== Excerpt provided
What we want to look at here is how to use algorithms to create simple textures and other sound materials for use in your music. The idea/example illustrated here is rather assinine, but it does cover all the concepts you will need to know for basic algorithmic design.

To make this process easier, I came up with simple way of thinking things through before and while writing code to accomplish a given musical task.

Here it is:

Chris Bailey's Basic 8-Step Process

1) Think of and explore your idea, draw pictures, diagrams, and etc. to figure out what's happening in the different musical parameters. How is pitch changing? How is start-time happening? How is duration working? Remember that you don't necessarily have to write all of the notes in their temporal order: some algorithms may splatter notes in time randomly (not in time-order); others may write notes (or other sounds) in rhythm, from first-to-last, time-wise. All sorts of possibilities can happen, so try to open your mind to different ways of solving whatever musical problem you have.

2) Divide job into loops. (Sometimes the task you have can be accomplished with one loop that writes all of the sound involved, other times you may want to have a number of loops write the sounds for different sections of a segment of music, for example.)

3) Basic set-up stuff: Here is where you write statements at the top of the score for things that won't be changing during the algorithmic process. Thus commands like rtsetparams() , opening input and output files with rtinput() and rtoutput() , certain makegen()s, (if they're not going to be changing throughout the score), and so on.

Repeat 4-7 for each loop

4) Outline each loop. Type your while or for statements, and then add brackets below, into which you will eventually insert your loop(s).

5) Action Statements. Write out the statements that actually make the sound. (typically the instrument name(s), as in WAVETABLE or the like.) Then fill in their parameters with variables.

6) Work outwards from the Action Statements, figuring out how each parameter will be determined each time the loop goes around---pitch,duration,start, etc.

7) Initialize all variables before each loop starts.

8) Run it, test it, fix it, modify it, love it.
====
== Supplied entries
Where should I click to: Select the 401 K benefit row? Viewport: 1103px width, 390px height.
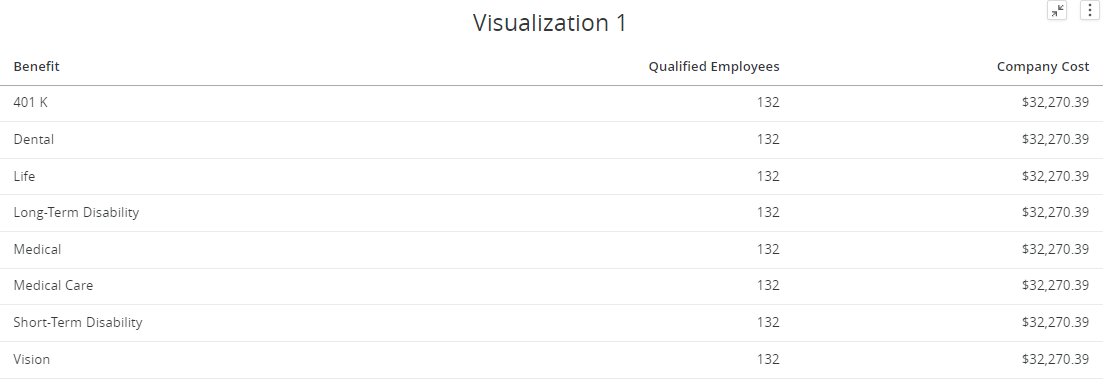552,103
====
== Supplied entries
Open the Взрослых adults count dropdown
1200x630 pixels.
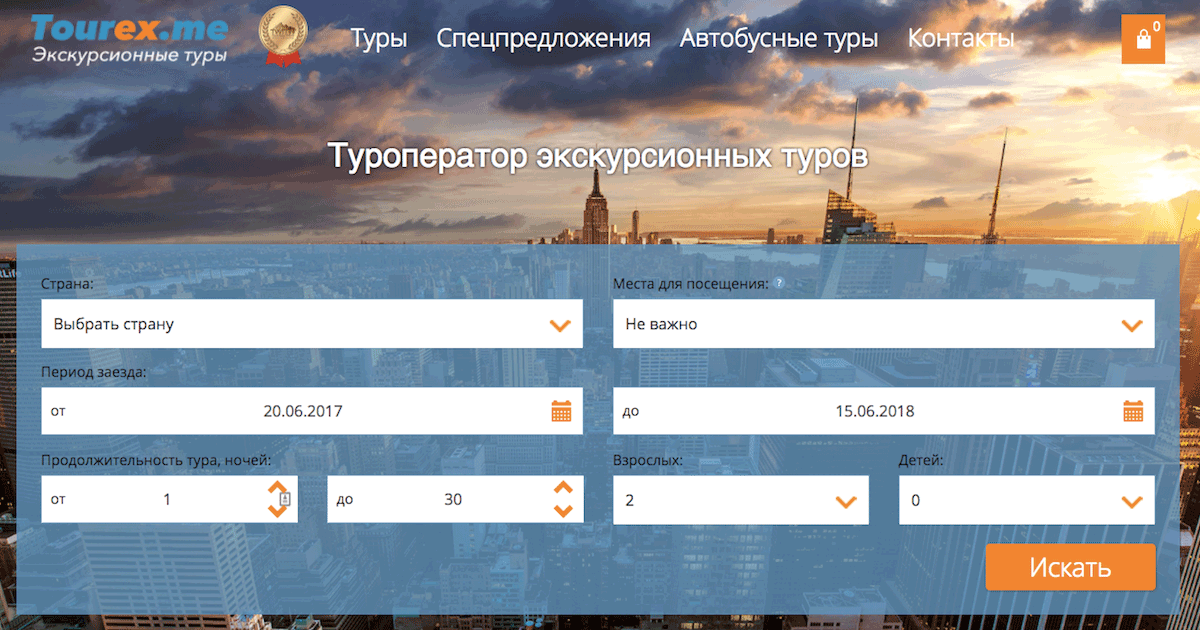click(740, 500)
====
== Supplied entries
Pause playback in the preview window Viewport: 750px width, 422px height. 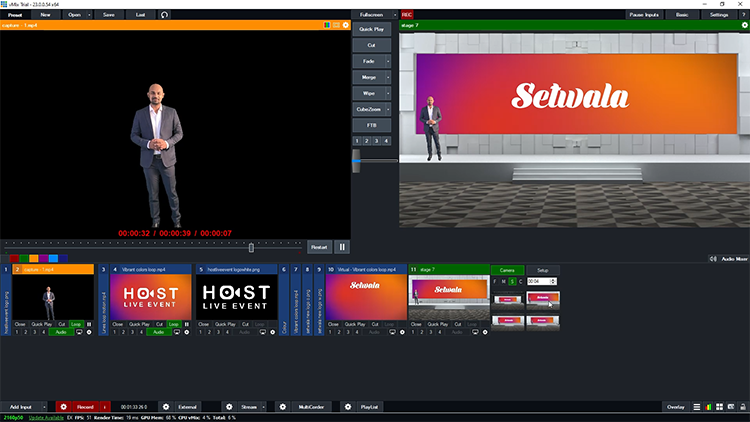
====
◆ Task statement ◆
From the excerpt on algorithmic sound design, return the stretch from "What we want" through "given musical task." verbatim.

◆ Answer to this exercise ◆
What we want to look at here is how to use algorithms to create simple textures and other sound materials for use in your music. The idea/example illustrated here is rather assinine, but it does cover all the concepts you will need to know for basic algorithmic design.

To make this process easier, I came up with simple way of thinking things through before and while writing code to accomplish a given musical task.